Sunday, November 30, 2008

Family Holiday Traditions

The current questions for the next Carnival of Genealogy include:

What traditions were passed on to you from an earlier generation?

The only traditions that I can think of were that children were to believe in Santa Claus, a cut Christmas tree, lots of presents for the kids at Christmas, and family dinners on Christmas Eve or Christmas Day.

My parents were not religious, and my San Diego grandparents were not either. I never met my paternal grandfather and met my paternal grandmother only one, in 1958. So Christmas was pretty secular, although we did sing Christmas carols on Christmas Eve with my grandmother leading.

My dad's cousin Dot and her husband Chuck lived in San Diego, and we always went over there for a meal before Christmas dressed up in a shirt and tie. I loved to look through their National Geographics for naked women, and tried to visit the upstairs bathroom which had naked women on the walls (Dot was an "artist" you see). My brothers and I never did like Dot's gourmet tastes. Her Christmas tree was homemade with decorated foam things rather than the traditional balls and garlands and lights.

On Christmas Eve, we would go over to my grandparents house on Point Loma because they had a fireplace (Santa Claus, you know). And it was a great place for my folks to store our gifts since we were pretty nosy. In the evening, they put us to bed in a back bedroom and my grandmother sat there with us singing Christmas carols with us - it's a great memory - I still get emotional remembering that.

Christmas Day was bedlam - with all the gift opening by the fireplace. We always had to go out and play with our toys on the street in the afternoon. Christmas 1954 was the best - we got Davy Crockett coonskin caps, Daisy air rifles. In 1955, we got Flexible Flyers (sleds with wheels and handlebars). In 1956, we got bicycles, and found out that there wasn't a Santa Claus (we discovered the bikes in the garage before Christmas). As I recall, my grandmother served the traditional turkey, dressing, mashed potatoes, peas, pumpkin pie, etc. for Christmas Day dinner.

Do you keep those traditions? What tradition(s) will you or have you passed on to a younger generation?

When Linda and I had our family, we kept all of those traditions (well, not going to Dot's to see the naked women), and started some of our own. Linda was from San Francisco, so every other year we would fly to San Francisco on Christmas Day to visit her family. In the other years, Linda's parents would come down to visit us and sleep on our lumpy hide-a-bed in the spare room (they never once complained).

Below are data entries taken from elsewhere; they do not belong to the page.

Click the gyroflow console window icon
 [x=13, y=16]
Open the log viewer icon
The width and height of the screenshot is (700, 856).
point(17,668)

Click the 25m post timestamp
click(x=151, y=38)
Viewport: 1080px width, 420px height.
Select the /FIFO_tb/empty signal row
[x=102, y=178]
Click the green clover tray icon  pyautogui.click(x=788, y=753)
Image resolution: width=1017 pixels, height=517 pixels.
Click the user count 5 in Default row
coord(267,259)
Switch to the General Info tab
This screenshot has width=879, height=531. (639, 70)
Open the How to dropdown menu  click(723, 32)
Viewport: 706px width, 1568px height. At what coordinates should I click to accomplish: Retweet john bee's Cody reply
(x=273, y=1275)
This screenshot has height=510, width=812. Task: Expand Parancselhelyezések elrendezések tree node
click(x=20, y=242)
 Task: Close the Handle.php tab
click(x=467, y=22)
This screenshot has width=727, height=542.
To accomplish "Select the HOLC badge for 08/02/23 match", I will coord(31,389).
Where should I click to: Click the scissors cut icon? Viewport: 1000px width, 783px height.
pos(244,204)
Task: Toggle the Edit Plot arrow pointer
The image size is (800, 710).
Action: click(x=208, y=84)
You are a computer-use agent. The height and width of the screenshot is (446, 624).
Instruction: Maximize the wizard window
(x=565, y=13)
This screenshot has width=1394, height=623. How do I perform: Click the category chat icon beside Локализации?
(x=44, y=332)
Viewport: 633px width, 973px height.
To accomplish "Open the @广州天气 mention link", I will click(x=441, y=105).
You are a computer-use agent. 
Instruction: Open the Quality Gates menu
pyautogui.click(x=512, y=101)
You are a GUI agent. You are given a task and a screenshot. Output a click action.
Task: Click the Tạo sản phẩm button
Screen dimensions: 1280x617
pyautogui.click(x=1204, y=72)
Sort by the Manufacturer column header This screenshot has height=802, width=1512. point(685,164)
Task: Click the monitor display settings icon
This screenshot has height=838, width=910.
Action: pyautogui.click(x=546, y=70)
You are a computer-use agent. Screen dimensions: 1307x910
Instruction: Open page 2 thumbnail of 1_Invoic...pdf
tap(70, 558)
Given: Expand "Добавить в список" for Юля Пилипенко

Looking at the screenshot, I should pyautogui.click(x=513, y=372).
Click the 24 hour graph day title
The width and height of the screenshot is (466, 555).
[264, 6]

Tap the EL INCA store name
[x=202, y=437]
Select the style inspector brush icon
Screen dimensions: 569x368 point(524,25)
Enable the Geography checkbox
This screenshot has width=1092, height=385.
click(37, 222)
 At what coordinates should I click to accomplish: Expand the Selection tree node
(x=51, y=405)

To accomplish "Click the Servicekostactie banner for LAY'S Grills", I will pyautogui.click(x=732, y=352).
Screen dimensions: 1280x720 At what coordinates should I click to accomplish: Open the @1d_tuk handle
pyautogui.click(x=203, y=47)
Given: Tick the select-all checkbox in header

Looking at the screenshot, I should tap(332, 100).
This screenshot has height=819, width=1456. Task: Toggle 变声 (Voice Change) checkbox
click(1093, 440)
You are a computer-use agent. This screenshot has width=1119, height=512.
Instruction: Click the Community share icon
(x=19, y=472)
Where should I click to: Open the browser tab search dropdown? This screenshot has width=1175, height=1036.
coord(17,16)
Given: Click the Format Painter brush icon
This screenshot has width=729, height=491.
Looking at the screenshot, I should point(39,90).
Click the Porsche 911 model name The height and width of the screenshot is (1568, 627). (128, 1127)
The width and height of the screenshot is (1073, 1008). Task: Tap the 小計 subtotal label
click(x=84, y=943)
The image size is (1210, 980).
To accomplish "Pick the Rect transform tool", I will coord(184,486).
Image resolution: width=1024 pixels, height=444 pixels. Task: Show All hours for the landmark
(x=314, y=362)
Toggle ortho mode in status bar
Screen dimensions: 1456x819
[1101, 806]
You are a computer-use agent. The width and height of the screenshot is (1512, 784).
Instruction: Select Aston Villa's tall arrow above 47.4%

We were attending Chula Vista Presbyterian Church (we still do!) and they always had a Christmas Eve program which we rarely missed. Then the church started a "Living Christmas Tree" program that we took part in - Lori and Tami in the children's choir, and Tami was the Angel once, and I was always a "wise man" decked out in a turban, a long gown and carrying a gift to the Christ child.

One "new" tradition was started in the late 1970's I think - my father, my two brothers and I started a game of throwing peas into a water glass or wine glass after dinner but before dessert. We were, and still are, quite competitive. After Dad died, my brothers and I kept it going, even though my mother was horrified by our uncouthness. Rather than waste peas, we graduated to wadding up the paper napkins and tossing them - first one to 10 wins bragging rights for the year. When my girls were old enough, they played too (they're very competitive) and now their husbands play too, so it's evolved into a "tradition." After my mother died in 2002, we have called it the "Betty Seaver Memorial Wad Toss."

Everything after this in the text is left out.